Analysis Seminar: From Well-Mixed to Networked Populations: Stability Gaps in Replicator Dynamics
Abstract: Evolutionary game theory provides a mathematical framework to describe how the distribution of competing strategies evolves over time in a population under selection. In its classical formulation, the population is assumed to be well mixed, meaning that all individuals are intrinsically identical and interact uniformly with the population as a whole, without spatial or structural constraints. Under this assumption, the dynamics are governed by the replicator equation. For a game with $N$ strategies, this equation defines a nonlinear dynamical system on the $(N-1)$-simplex. While the general high-dimensional case remains challenging, the cases $N=2$ and $N=3$ admit a complete and well-developed theory: games can be fully classified, and fundamental concepts from game theory (such as dominance, Nash equilibria, and evolutionary stability) can be directly interpreted in terms of phase portraits, invariant sets, and stability properties of the associated dynamical systems.
In many realistic settings, interactions are not global but are constrained by an underlying structure, such as a network of interactions. This leads to evolutionary dynamics on graphs, where individuals or subpopulations interact only with their neighbors. The Evolutionary Game on Networks (EGN) model extends the classical replicator dynamics by coupling local population dynamics through the network structure. When interactions are homogeneous and the network is complete, the EGN model reduces to the classical replicator equation and shares the same equilibrium set.
In this talk, we derive the EGN model starting from basic population dynamics and progressively introducing additional layers of complexity, moving from well-mixed populations to structured interactions on networks.
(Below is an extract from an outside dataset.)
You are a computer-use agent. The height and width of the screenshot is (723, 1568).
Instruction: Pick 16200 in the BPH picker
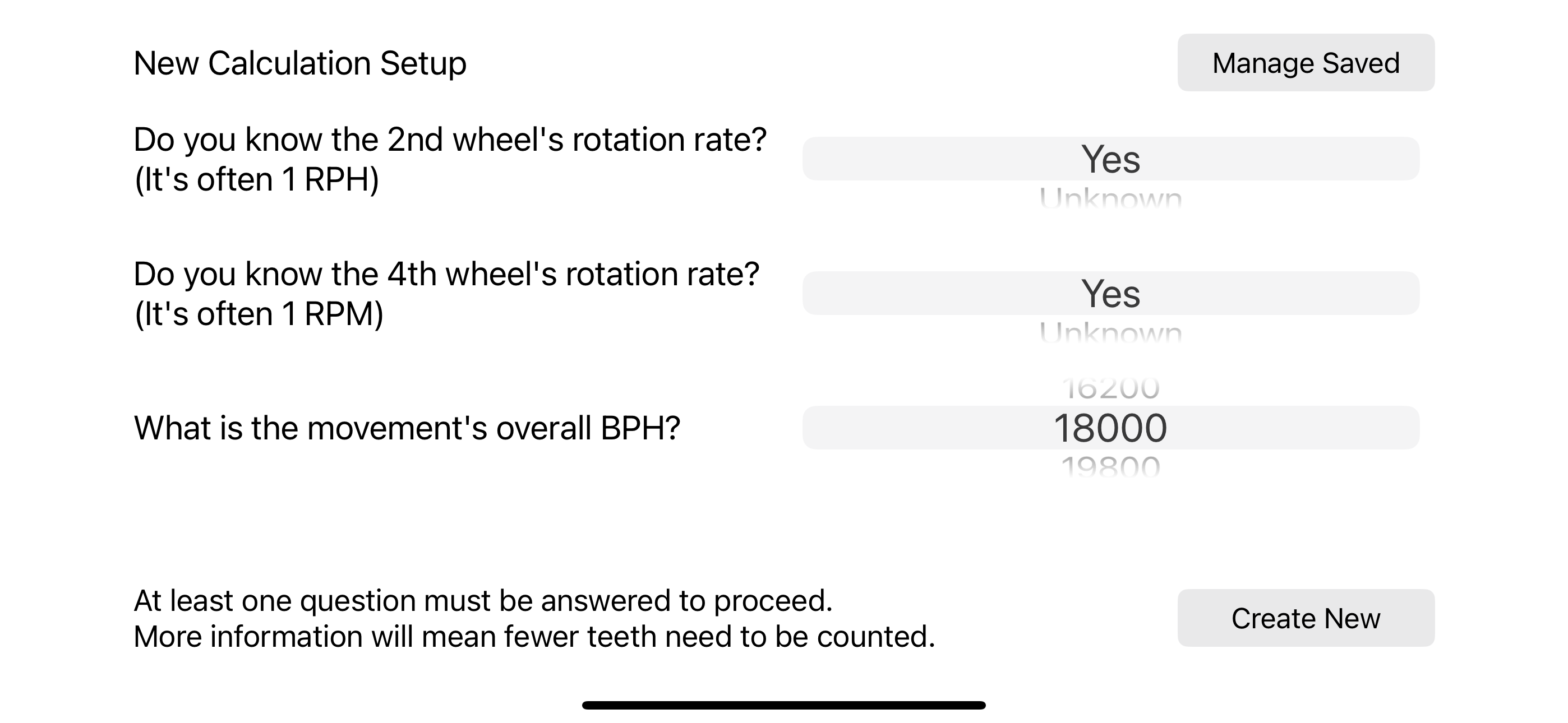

We first review the classical theory for evolutionary games with two and three strategies, emphasizing how the classification of games is achieved and how game-theoretic notions are encoded in the geometry and stability of the flow on the simplex. We then discuss the new challenges that arise when attempting to develop a comparable mathematical theory for the EGN model, even for games with a finite number of strategies. Despite the close relationship between the two frameworks, a fundamental qualitative difference emerges: interior equilibria that may be asymptotically stable in the classical replicator dynamics are never asymptotically stable in the networked model. While the existence of interior equilibria depends only on payoff parameters, their stability is entirely dictated by the network structure, revealing a structural stability gap between well-mixed and networked population models.